Sie legt Japan auf eine pazifistische
Rolle in der Weltpolitik
fest. In der Verfassung, die 1947
in Kraft trat, heißt es, dass die japanische
Bevölkerung »für immer
dem Krieg entsagt«. Daher soll das
Land keine Land-, Luft- und Seestreitkräfte
unterhalten.
[Siehe unten im Kasten]
Der politische Hardliner Abe,
der bereits 2006 Regierungschef
war, wurde Ende 2012 erneut zum
Ministerpräsidenten gewählt. Die
von ihm geplanten Verfassungsänderungen
bedürfen nach ihrer
Bestätigung durch beide Parlamentskammern
bei einer Volksabstimmung
der Mehrheit der abgegebenen
Stimmen. Japan ist bei
den Nachbarn, insbesondere in
China und den koreanischen Staaten,
wegen seiner extrem aggressiven
und expansionistischen
Tendenzen in den vergangenen
Jahrhunderten gefürchtet.
* Aus: neues deutschland, Freitag, 01. Februar 2013
Kein Pazifist
Von Olaf Standke **
Die Verfassung seines Landes war Shinzo Abe schon immer ein Dorn im Auge. Allem voran Artikel 9, der Japan nach Jahrhunderten aggressiver, expansionistischer Politik in der Region und den Schrecken des Zweiten Weltkriegs 1946 auf eine pazifistische Rolle festlegte, weshalb das Land auch keine Land-, See- und Luftstreitkräfte unterhalten solle. Das will der Ministerpräsident nun endlich kassieren. Abe, Chef der Liberaldemokratischen Partei und ein Hardliner mit Hang zu markigen Sprüchen, hat dafür in Tokio einen konkreten Fahrplan präsentiert. Weil seine konservative LDP mit der verbündeten Komeito-Partei nur im Unterhaus über die erforderlichen Stimmen verfügt, soll als erstes die für Verfassungsänderungen festgeschriebene Mehrheit von zwei Dritteln in beiden Parlamentskammern gekippt werden.

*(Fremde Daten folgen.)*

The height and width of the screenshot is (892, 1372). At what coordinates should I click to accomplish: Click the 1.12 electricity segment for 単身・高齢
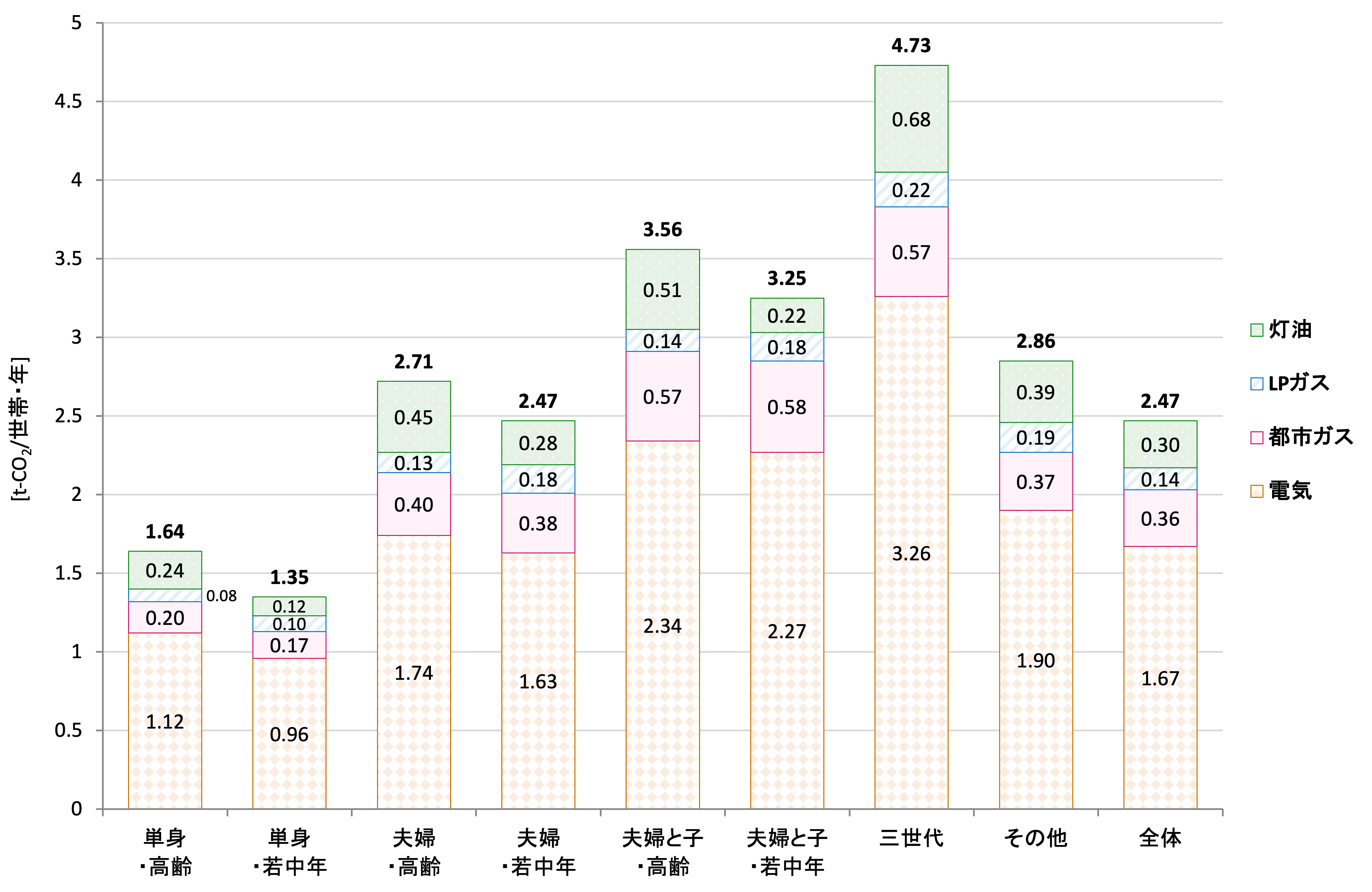tap(165, 721)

Zugleich geht die neue Regierung daran, die »Selbstverteidigungskräfte« Nippons in eine »bewaffnete Streitmacht« zu verwandeln. Mit umgerechnet 38,7 Milliarden Euro wurde in dieser Woche der Wehretat für das Haushaltsjahr 2013/14 zum ersten Mal seit über einem Jahrzehnt deutlich aufgestockt - und das, obwohl Japan nach Jahren der Wachstumsschwäche und Deflation mit einem Schuldenstand von 240 Prozent des Bruttoinlandsprodukts zu kämpfen hat. Da passt es ins Bild, wenn Abe gegenüber Peking massiv Anspruch auf eine umstrittene Inselgruppe im Ostchinesischen Meer erhebt und sehenden Auges eine mögliche Eskalation der diplomatischen Krise in Kauf nimmt.
** Aus: neues deutschland, Freitag, 01. Februar 2013 (Kommentar)
Die japanische Verfassung von 1947:
Artikel 9
(1) In aufrichtigem Streben nach einem auf Gerechtigkeit und Ordnung gegründeten internationalen Frieden verzichtet das japanische Volk für alle Zeiten auf den Krieg als ein souveränes Recht der Nation und die Androhung oder Ausübung von militärischer Gewalt als ein Mittel zur Regelung internationaler Streitigkeiten.
(2) Zur Erreichung des Zwecks des Absatz 1 werden Land-, See- und Luftstreitkräfte sowie andere Kriegsmittel nicht unterhalten.
(3) Ein Kriegführungsrecht des Staates wird nicht anerkannt.